W sobotę w Sejmie liderzy "Trzeciej Drogi" - sojuszu PSL oraz Polski 2050 - Władysław Kosiniak-Kamysz i Szymon Hołownia wzięli udział w konferencji programowej zatytułowanej "Gospodarna Polska", na której poruszone zostały kwestie związane z przedsiębiorcami i propozycjami "Trzeciej Drogi" dla nich.

Prywatne firmy stabilizują sytuację gospodarczą

"Odwołujemy się do grupy naszych rodaków, milionów obywateli, którzy codziennie swoją ciężką pracą udowadniają, jak wierzą w Polskę, jakimi są patriotami i jak bardzo wierzą w naszą ojczyznę" - mówił Kosiniak-Kamysz. Wskazał na przedsiębiorców "od najmniejszej firmy, do tej największej". "Prawie 13 mln miejsc pracy stworzonych przez prywatnych przedsiębiorców, 75 proc. PKB pochodzi z sektora prywatnego; 2,5 mln aktywnych jednoosobowych działalności gospodarczych - tych mikro, najmniejszych przedsiębiorstw. To są liczby opisujące sprawy w naszym najbliższym otoczeniu" - powiedział Kosiniak-Kamysz

Reklama

Jak zauważył, przedsiębiorcy "budują niezwykle silny fundament polskiej gospodarki", co, jak wskazał, rozpoczęło się wraz z przemianami ustrojowymi na przełomie lat 80. i 90. Polityk nawiązał do tzw. ustawy Wilczka, która weszła w życie z początkiem 1989 roku i znacząco zliberalizowała reguły prowadzenia działalności gospodarczej w PRL. "Do niej będziemy się odwoływać w naszym programie Trzeciej Drogi. Do prostoty i jasności rozwiązań, prostego przekazu i systemu, który nie karze za rozwijanie skrzydeł, ale pomaga, by te skrzydła mogły być jak najszerzej rozpostarte" - wskazał Kosiniak-Kamysz.

Kosiniak-Kamysz: stawiamy na ludzi przedsięborczych

"Jako Trzecia Droga odwołujemy się do ludzi, pracy, ludzi aktywnych, przedsiębiorców. Chcemy być waszym reprezentantem w parlamencie. Chcemy być formacją, dla której Polska gospodarna stanowi główny cel działania" - oświadczył lider ludowców. Podkreślił, że jak najlepszy wynik wyborczy "Trzeciej Drogi" to gwarancja "odsunięcia PiSu od władzy" i początku "Polski gospodarnej".

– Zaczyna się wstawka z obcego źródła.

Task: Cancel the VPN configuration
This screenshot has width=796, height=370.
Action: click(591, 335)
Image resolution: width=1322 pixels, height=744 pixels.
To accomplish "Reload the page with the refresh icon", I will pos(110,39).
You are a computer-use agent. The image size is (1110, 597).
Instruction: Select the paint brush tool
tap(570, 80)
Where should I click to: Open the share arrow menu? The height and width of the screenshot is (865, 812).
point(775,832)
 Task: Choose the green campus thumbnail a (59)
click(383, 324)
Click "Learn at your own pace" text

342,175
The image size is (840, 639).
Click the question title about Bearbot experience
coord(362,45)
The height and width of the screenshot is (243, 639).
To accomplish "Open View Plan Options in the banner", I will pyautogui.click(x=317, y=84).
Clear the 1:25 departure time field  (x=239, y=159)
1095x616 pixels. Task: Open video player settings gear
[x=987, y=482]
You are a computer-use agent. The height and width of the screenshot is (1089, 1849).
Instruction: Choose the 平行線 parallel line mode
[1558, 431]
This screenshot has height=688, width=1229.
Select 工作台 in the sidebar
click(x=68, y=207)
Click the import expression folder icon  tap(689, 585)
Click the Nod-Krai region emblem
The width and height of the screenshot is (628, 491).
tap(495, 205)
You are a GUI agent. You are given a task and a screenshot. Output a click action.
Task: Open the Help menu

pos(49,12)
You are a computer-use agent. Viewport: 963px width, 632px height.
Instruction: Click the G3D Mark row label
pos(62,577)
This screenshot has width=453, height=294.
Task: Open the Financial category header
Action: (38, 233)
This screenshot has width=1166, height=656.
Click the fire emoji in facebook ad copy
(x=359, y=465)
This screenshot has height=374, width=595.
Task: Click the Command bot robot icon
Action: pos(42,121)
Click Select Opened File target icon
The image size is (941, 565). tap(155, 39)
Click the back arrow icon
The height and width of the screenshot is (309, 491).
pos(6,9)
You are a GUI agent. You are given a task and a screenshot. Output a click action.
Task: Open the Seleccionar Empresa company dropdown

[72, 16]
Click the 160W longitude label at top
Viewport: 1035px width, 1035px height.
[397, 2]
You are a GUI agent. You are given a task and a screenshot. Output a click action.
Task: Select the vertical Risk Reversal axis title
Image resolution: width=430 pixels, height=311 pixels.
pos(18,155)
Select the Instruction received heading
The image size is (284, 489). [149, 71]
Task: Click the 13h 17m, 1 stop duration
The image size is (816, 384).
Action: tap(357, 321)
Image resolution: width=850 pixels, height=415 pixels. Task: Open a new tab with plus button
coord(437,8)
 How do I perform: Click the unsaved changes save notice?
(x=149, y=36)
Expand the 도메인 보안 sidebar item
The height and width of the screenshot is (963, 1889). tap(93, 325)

Polityk ocenił, że obecnie przedsiębiorcy działają w warunkach niepewności legislacyjnej i często zmieniających się i niezrozumiałych przepisów, a państwo nie ufa przedsiębiorcom. "Nie ma poczucia wśród przedsiębiorców, że ich praca jest doceniana" - mówił prezes PSL. Wskazał na potrzebę "przywrócenia praworządności" w obszarach takich, jak prawo gospodarcze, pracownicze czy prawo ubezpieczeń społecznych. Jak ocenił, państwo musi "docenić tych, którzy tworzą miejsca pracy".

Stabilność przepisów

Kosiniak-Kamysz wskazał, że kluczowe jest przywrócenie stabilności i brak zmian przepisów istotnych dla przedsiębiorców "co dwa, trzy tygodnie". Przypomniał, że PSL postuluje program wprowadzenia dobrowolnych składek ZUS dla jednoosobowych działalności gospodarczych czy "wakacji od ZUSu" w trudnych dla działalności momentach. Zwrócił również uwagę na kwestię "uproszczenia podatków

"Chcę powiedzieć o jednym pomyśle - to bardziej pomysł PSL - który dzisiaj rozpoczyna swoje konsultacje społeczne dla firm. (...) Chodzi o system podatkowy, który zastępuje CIT i PIT, a wprowadza jeden podatek, liniowy - 10 proc. do obrotów do 10 mln zł, i 15 proc. dla tych, którzy mają większy obrót" - wskazał lider PSL. Zapowiedział również "przywrócenie dialogu społecznego" i zwiększenie roli konsultacji między środowiskami przedsiębiorców i pracowników.

"Chcielibyśmy powołać reprezentację samorządu zawodowego" - powiedział Kosiniak-Kamysz. Ocenił, że potrzebne jest powstanie "powszechnego samorządu gospodarczego", który spowodowałby, że "wiele sporów mogłoby być rozstrzyganych przez środowisko, a nie przez sądu".